• _Page extract_:
Alex is Sprintlaw’s co-founder and principal lawyer. Alex previously worked at a top-tier firm as a lawyer specialising in technology and media contracts, and founded a digital agency which he sold in 2015.
If you’re building a startup in the UK, there’s a good chance you’ve come across equity crowdfunding as a way to raise capital without relying solely on angel investors or venture capital.
One of the most common questions founders ask at this point is what Crowdcube is, and what using it actually means for your company from a legal perspective.
Equity crowdfunding can be a powerful growth tool, but it’s also a legal and governance “upgrade” for your business. You’re not just marketing a product - you’re raising investment by issuing shares, bringing new shareholders into your company, and making statements and disclosures that can follow you for years.
Below, we’ll break down how Crowdcube works at a high level, what you should have in place before you launch, and the key legal risks and documents you’ll want to get right so you’re protected from day one.
What Is Crowdcube And How Does Equity Crowdfunding Work?
Let’s start with the basics. If you’re searching what is Crowdcube, the short answer is that it’s a UK-based equity crowdfunding platform that helps eligible businesses raise investment from a large number of investors online.
Unlike reward-based crowdfunding (where supporters receive a product, perk, or membership), equity crowdfunding means investors contribute money in exchange for an ownership stake in your company (usually shares).
How A Typical Equity Crowdfunding Raise Works
While each raise has its own structure, the usual journey looks something like this:
- Your company prepares for fundraising (business structure, cap table, valuation, legal documents, financials, pitch materials).
- You list the raise on the platform with a set target amount, valuation, and investor terms.
- Investors commit funds during the fundraising period.
- Funds complete and shares are issued (often via a nominee structure, depending on the raise setup).
- You manage ongoing shareholder communications and governance after the raise.
Why The “Platform” Is Only Part Of The Story
It’s easy to think of equity crowdfunding as “we’ll put our pitch online and money will come in”. In reality, it’s closer to a mini capital raise with real legal consequences.
In practice, you’re typically dealing with:
- company law (issuing shares, directors’ duties, constitutional documents);
- financial services regulation (how investment communications are approved and presented, and what investors are told);
- public-facing marketing expectations (what your pitch says, what you imply, and whether your statements can be relied on); and
- data protection (collecting and using investor data during the campaign).

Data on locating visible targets
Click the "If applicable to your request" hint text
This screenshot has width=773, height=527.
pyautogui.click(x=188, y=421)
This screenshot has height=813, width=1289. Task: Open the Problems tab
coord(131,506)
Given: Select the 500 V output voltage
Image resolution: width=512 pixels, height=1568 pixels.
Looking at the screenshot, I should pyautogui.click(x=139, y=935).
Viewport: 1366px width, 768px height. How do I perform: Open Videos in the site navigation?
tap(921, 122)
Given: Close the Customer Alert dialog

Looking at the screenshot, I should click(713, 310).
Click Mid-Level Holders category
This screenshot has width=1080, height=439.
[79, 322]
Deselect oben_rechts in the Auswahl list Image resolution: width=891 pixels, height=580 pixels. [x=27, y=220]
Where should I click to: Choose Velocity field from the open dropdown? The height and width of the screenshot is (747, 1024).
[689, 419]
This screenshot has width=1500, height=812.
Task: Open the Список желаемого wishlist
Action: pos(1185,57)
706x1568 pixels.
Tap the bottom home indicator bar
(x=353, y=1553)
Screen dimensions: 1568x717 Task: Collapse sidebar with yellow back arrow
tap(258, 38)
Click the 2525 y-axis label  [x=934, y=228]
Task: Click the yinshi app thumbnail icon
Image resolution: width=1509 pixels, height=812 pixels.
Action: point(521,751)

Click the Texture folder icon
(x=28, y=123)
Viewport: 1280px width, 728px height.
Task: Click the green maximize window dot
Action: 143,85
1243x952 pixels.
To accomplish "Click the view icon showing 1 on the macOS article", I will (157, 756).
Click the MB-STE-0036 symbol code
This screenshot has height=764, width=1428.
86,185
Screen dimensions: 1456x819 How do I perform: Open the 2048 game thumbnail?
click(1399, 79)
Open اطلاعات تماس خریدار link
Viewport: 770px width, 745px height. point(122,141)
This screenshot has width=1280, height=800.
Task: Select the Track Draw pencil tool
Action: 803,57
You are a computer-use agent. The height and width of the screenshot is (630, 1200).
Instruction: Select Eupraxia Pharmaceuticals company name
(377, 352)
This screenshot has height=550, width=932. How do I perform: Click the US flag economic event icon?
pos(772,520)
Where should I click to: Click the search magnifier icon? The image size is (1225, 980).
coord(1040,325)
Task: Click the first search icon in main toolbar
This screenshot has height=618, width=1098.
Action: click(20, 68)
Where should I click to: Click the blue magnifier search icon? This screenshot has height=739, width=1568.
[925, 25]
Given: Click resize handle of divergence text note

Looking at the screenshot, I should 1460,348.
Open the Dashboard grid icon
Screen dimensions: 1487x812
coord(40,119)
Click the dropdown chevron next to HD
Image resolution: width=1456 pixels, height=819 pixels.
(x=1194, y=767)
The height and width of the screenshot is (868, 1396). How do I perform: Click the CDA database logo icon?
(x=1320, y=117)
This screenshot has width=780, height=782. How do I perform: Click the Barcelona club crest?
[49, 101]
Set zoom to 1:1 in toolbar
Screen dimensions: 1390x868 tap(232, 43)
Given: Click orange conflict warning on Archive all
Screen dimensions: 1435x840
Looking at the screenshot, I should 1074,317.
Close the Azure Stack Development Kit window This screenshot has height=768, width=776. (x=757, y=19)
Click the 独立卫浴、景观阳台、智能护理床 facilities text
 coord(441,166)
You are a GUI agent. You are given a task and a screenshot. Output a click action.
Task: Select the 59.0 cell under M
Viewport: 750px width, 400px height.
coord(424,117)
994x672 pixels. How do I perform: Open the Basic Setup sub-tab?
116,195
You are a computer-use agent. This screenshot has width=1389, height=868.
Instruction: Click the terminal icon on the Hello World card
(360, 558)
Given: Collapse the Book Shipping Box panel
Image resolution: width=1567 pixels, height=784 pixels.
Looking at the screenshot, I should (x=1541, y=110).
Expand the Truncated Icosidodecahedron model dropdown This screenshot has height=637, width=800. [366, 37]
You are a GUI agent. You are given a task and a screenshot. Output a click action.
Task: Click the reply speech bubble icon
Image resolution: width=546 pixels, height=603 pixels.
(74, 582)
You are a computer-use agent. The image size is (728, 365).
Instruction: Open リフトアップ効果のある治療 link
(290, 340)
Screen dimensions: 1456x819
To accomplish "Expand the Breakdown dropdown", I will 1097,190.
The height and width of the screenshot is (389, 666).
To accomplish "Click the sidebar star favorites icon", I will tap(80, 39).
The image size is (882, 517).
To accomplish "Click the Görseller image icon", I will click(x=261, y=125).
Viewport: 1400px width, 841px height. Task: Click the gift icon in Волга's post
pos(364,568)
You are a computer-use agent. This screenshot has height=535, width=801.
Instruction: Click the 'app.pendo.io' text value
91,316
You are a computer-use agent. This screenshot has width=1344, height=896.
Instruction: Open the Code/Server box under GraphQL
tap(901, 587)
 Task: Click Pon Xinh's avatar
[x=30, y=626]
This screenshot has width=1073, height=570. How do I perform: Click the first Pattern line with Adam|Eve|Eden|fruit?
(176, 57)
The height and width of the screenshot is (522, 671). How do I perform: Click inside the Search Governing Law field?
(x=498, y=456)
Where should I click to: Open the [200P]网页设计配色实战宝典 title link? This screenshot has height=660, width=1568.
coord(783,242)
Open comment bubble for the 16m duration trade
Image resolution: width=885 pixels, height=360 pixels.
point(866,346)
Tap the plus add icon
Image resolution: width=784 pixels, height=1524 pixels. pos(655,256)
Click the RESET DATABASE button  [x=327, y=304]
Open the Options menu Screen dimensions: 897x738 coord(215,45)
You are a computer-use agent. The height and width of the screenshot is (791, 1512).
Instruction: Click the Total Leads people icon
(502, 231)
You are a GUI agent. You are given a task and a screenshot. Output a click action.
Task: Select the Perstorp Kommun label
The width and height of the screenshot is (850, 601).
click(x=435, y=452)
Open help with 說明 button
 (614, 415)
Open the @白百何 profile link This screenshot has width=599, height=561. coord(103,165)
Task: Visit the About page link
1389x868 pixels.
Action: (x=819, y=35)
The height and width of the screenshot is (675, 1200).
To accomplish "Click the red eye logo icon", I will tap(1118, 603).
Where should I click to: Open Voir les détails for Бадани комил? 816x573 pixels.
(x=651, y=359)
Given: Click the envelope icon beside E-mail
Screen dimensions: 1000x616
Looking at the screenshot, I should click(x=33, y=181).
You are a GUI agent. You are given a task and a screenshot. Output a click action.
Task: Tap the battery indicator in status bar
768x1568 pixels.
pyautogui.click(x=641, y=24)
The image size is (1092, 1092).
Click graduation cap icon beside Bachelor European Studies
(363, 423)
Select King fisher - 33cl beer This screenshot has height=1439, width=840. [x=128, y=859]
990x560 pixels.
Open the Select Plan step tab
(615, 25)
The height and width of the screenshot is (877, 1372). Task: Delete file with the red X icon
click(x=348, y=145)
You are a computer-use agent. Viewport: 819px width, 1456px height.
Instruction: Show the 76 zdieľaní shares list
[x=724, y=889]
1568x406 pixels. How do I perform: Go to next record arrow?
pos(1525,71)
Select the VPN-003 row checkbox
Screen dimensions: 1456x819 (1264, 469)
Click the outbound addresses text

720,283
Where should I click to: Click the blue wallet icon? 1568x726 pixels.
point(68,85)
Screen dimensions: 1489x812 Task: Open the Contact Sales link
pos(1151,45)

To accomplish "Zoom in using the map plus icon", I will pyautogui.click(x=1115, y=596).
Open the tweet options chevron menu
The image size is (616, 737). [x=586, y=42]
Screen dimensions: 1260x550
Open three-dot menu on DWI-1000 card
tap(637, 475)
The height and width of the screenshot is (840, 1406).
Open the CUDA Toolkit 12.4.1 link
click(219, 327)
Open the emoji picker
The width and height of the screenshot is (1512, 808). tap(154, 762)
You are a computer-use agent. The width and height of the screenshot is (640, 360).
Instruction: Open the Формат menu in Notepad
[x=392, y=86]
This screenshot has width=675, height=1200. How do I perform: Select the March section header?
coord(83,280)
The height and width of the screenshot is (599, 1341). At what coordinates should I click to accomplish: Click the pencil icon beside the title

• _Required work_:
**A)** According to the Crowdcube article, in what year did Alex sell the digital agency he founded?
**B)** Pick up the Crowdcube equity crowdfunding article from where it stops and carry it forward.

• _Answers to the tasks_:
**A)** 2015

**B)**
It’s also worth noting that platforms like Crowdcube operate within an FCA-regulated framework, including controls around how offers are presented and how financial promotions are approved for investors. Even so, the legal preparation remains a core part of the raise - not an afterthought.
Is Crowdcube Right For Your Startup?
Equity crowdfunding can work brilliantly for the right business - but it’s not the best fit for every startup.
Before you commit time (and cost) to the process, ask yourself a few practical questions.
1) Do You Have A Strong Story And Audience?
Equity crowdfunding is part fundraising, part marketing campaign. If you already have traction, a community, or a product customers genuinely love, you may find it easier to convert interest into investment.
If you’re very early-stage with little validation, you may need to weigh up whether you’ll spend months preparing only to struggle to hit your target.
2) Are You Comfortable With Increased Transparency?
Founders are often surprised by how much scrutiny a raise can attract. Investors will want clarity on:
- your revenue and costs;
- your roadmap and timelines;
- your risks and dependencies; and
- how you’ll use funds.
Even where you’re not legally required to publish every detail, your credibility depends on how accurately and consistently you communicate.
3) Do You Understand What “Many Shareholders” Means For Operations?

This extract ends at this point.